I could have read a whole book on what the introduction hints at in three-dozen concentrated pages of suggestion, insight, and challenge. "Religious literature is immediately recognizable as religious in large part because of its extravagant language. Such language is not inviting the reader to examine closely, much less argue with, the claims that it is conveying." (xxxiv) Wallis adds how we seem predisposed to accept as plausible a person's proclamation using grand language, and we become enchanted, awestruck, taken in. 


He finds the Buddha himself took this tack in his initial attempt to sway his five former companions and Upaka! And, the Buddha learned to persist, to overcome doubt and to convince his audience as the suttas do us, in Wallis' expectation, if we regard the dharma "as at least potentially verifiable." (xxxv) Quite a demand for a reader coming to this as if a quick introduction--which it is and is not, so be prepared. He hints at sly wit.

His determination to present a non-speculative, experientially based dharma in the early teachings aligns too with many raised in a more secular or skeptical culture, but who still search for meaning. (After reading this, fittingly, I learned that Wallis co-founded "Ruin," a hardcore 80s punk band, when in college in Philadelphia.)

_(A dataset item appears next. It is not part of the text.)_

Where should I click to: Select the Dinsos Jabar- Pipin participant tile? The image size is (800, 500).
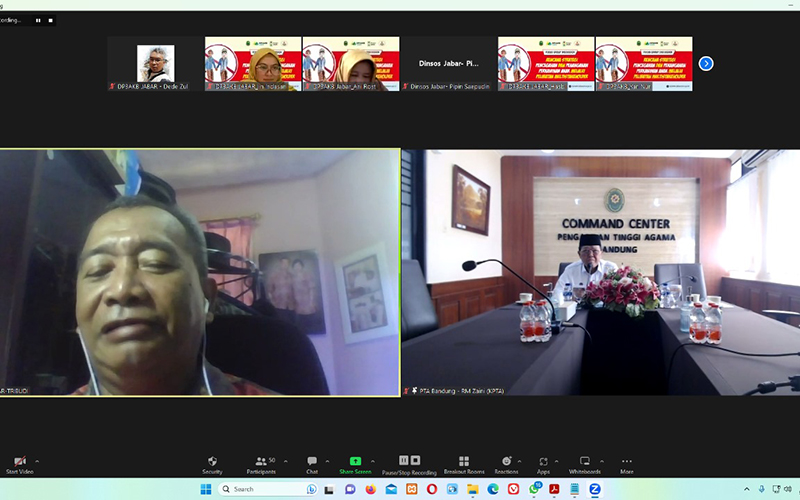pyautogui.click(x=449, y=64)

Amazon Reviewer E. Godfrey sums up the six-part structure or path constructed by Wallis to arrange the sixteen suttas. Habitat, De-orientation, Re-orientation, Map, Destination, and Going comprise the stages. These, Wallis explains, "are the result of my effort to trace the footsteps of the Buddha," the "Fortunate One" as he renders his title (although I did not catch why this was)--a nice twist on the conventional "Enlightened One" or "Awakened One." Although Wallis lists many appropriate synonyms for "dukkha," arranged by intensity on pp. 120-1, he agrees they all contain "some degree of unease," and I accept his nuanced choice. 

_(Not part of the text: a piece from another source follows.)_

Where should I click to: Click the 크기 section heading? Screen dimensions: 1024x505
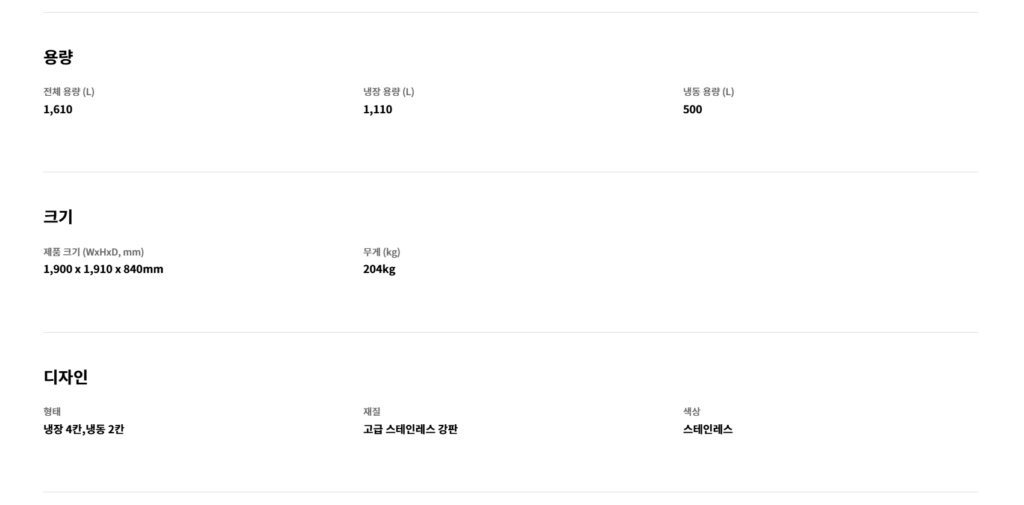coord(58,217)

Instead of "suffering," then, we get a more flexible term; so with "Four Noble Truths," here as "pre-eminent realities," which to me fits with a conception of the points as aligning with "reality," or to me, how things are. Wallis also nods to Old English and Germanic roots, and this linguistic care is echoed in our tongue as well as the Sanskrit and Pali in which I trust Wallis' expertise, frankly. His commentaries appended after the suttas, separately, account for his careful selections of terms, and these should be consulted--as should the introduction and the eloquent, carefully delivered suttas themselves--with patient reflection. A book I can return to, and study over and over. (I have since compared this with Rupert Gethin's "Sayings of the Buddha"; I reviewed Wallis' companion edition of "The Dhammapada".)


P.S. The Amazon U.S. reviewers --my review appeared there on 2-9-12--generally favor this book, but one to date did not. The author leapt to his own defense against one hasty critic: "is this a parody"?